Saudi security network attacked

Insurgents mounted a brazen assault on the Saudi ruling family’s security network Wednesday, setting off car bombs outside the hulking Interior Ministry building and a guard training center in the capital and then exchanging gunfire with police.

The blasts in Riyadh came two weeks after the release of an audiotape believed to have been recorded by Osama bin Laden decrying the Saudi royal family as “corrupt Zionists” and calling for Muslims to topple the kingdom’s government.

The taped message called for attacks on the Saudi oil industry; after Wednesday’s assault, the price of oil surged by nearly $2 a barrel.

The blasts and gunfire, which left at least 10 people dead and 17 wounded, erupted a day after Saudi forces raided a suspected militant hide-out in Riyadh. They killed at least three gunmen and rounded up suspects as part of an ongoing crackdown against the insurgency.
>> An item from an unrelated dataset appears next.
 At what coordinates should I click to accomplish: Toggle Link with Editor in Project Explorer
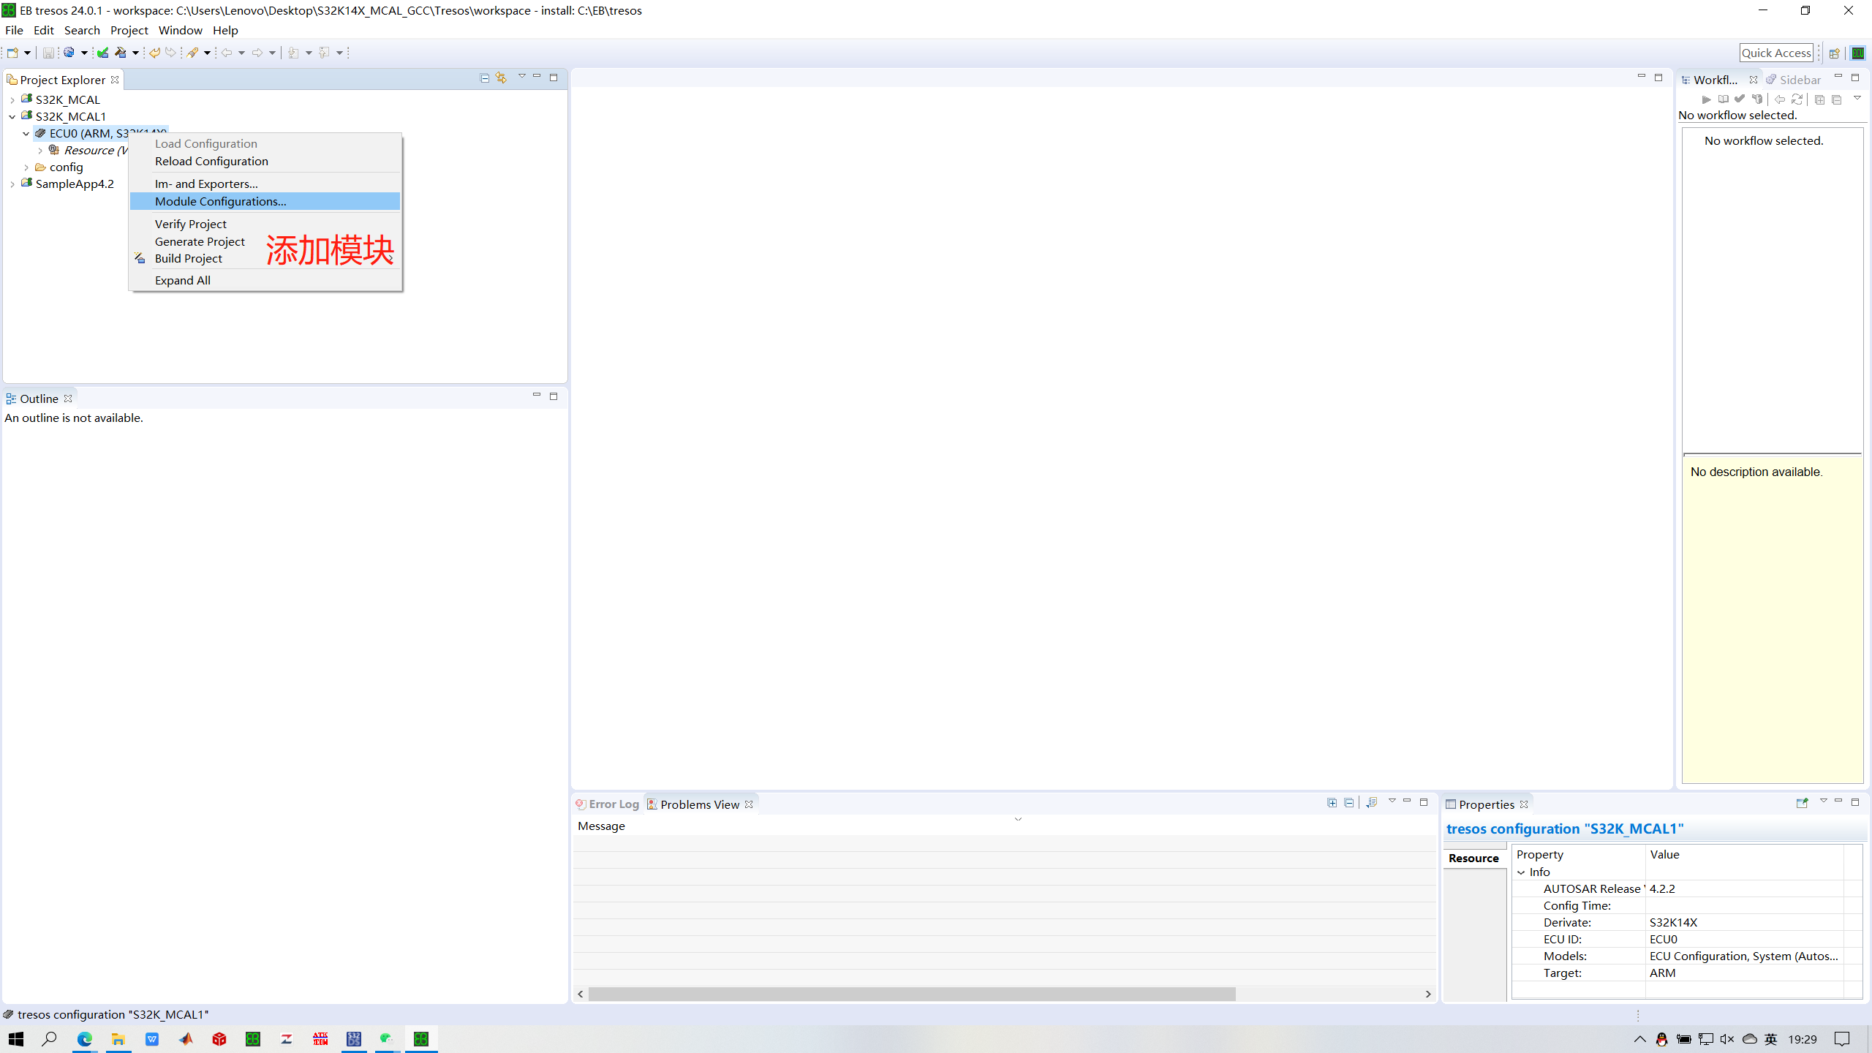501,78
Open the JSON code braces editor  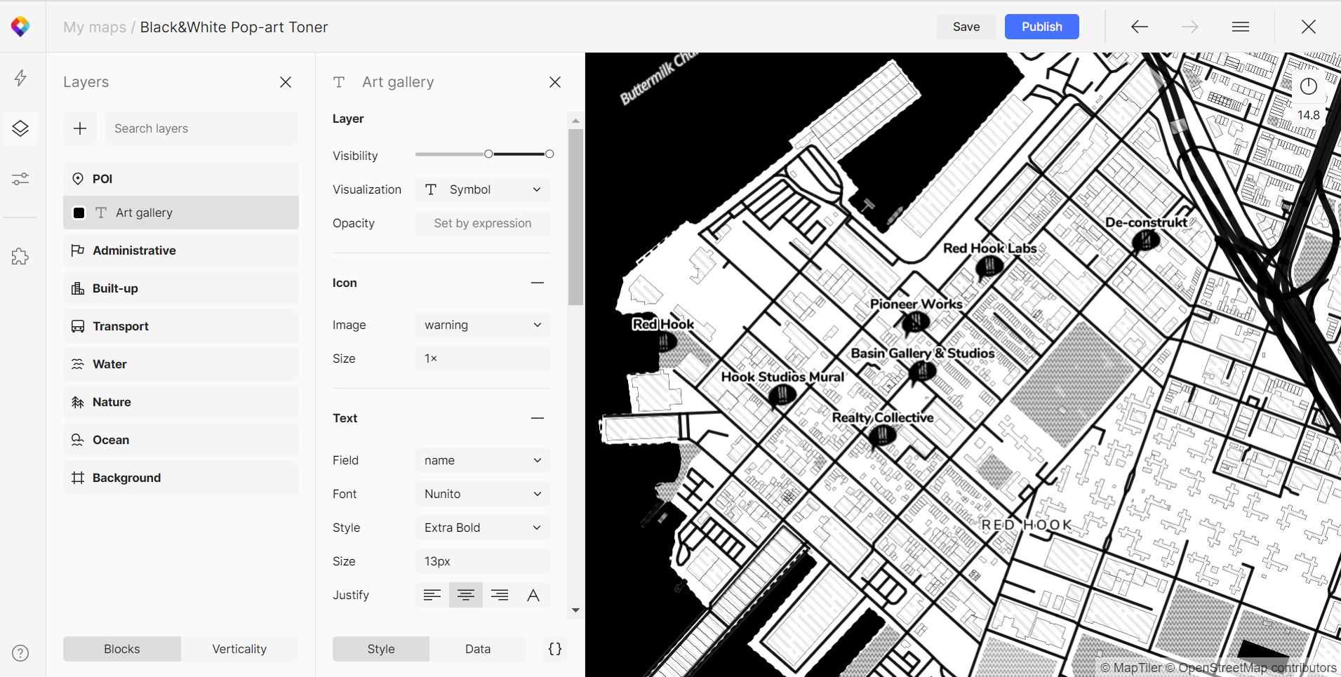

Wednesday’s strikes began at the Interior Ministry, where a remote-control car bomb went off inside a traffic tunnel leading to the complex, killing a passing driver. Less than 30 minutes later, a pair of suicide bombers blew up a car outside the training facility on the main Riyadh thoroughfare of King Fahd Street, Saudi sources said.

Seven gunmen were shot to death a short time later when security forces stormed a villa on the northern outskirts of the city. The government said the house was a hide-out for those who plotted the attacks, and vowed to continue their hunt for the militants.